*** Source data ***
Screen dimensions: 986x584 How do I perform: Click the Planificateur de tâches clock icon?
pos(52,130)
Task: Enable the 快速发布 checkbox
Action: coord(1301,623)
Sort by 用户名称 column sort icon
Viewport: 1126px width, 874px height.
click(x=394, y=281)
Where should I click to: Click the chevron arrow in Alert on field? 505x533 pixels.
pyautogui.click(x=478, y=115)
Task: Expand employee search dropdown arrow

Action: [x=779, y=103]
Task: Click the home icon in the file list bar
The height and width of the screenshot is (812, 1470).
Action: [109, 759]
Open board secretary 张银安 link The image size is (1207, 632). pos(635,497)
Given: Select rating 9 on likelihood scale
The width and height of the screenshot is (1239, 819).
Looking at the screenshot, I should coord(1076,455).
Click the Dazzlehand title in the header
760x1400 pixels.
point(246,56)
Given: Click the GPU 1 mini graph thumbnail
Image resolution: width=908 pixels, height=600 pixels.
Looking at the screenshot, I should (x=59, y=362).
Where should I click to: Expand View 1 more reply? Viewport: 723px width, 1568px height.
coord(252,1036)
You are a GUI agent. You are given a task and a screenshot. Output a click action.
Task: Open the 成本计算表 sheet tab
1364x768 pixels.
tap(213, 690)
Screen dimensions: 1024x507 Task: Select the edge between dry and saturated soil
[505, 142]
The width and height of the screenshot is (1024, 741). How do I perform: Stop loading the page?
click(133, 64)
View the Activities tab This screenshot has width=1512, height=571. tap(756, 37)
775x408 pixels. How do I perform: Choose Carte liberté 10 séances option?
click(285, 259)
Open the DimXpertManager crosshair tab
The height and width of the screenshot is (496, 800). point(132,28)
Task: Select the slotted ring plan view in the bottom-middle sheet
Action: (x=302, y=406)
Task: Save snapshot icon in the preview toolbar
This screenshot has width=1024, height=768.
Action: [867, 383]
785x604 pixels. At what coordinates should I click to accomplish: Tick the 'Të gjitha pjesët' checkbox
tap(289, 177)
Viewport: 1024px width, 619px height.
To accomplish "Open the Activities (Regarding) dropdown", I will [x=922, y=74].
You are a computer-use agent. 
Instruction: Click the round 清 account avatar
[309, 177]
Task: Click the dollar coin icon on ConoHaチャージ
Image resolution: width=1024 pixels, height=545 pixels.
*** End of Source data ***
Keep only the lines of the listing that contain the word "agent", and copy them.

=== Answer box ===
You are a GUI agent. You are given a task and a screenshot. Output a click action.
You are a computer-use agent. 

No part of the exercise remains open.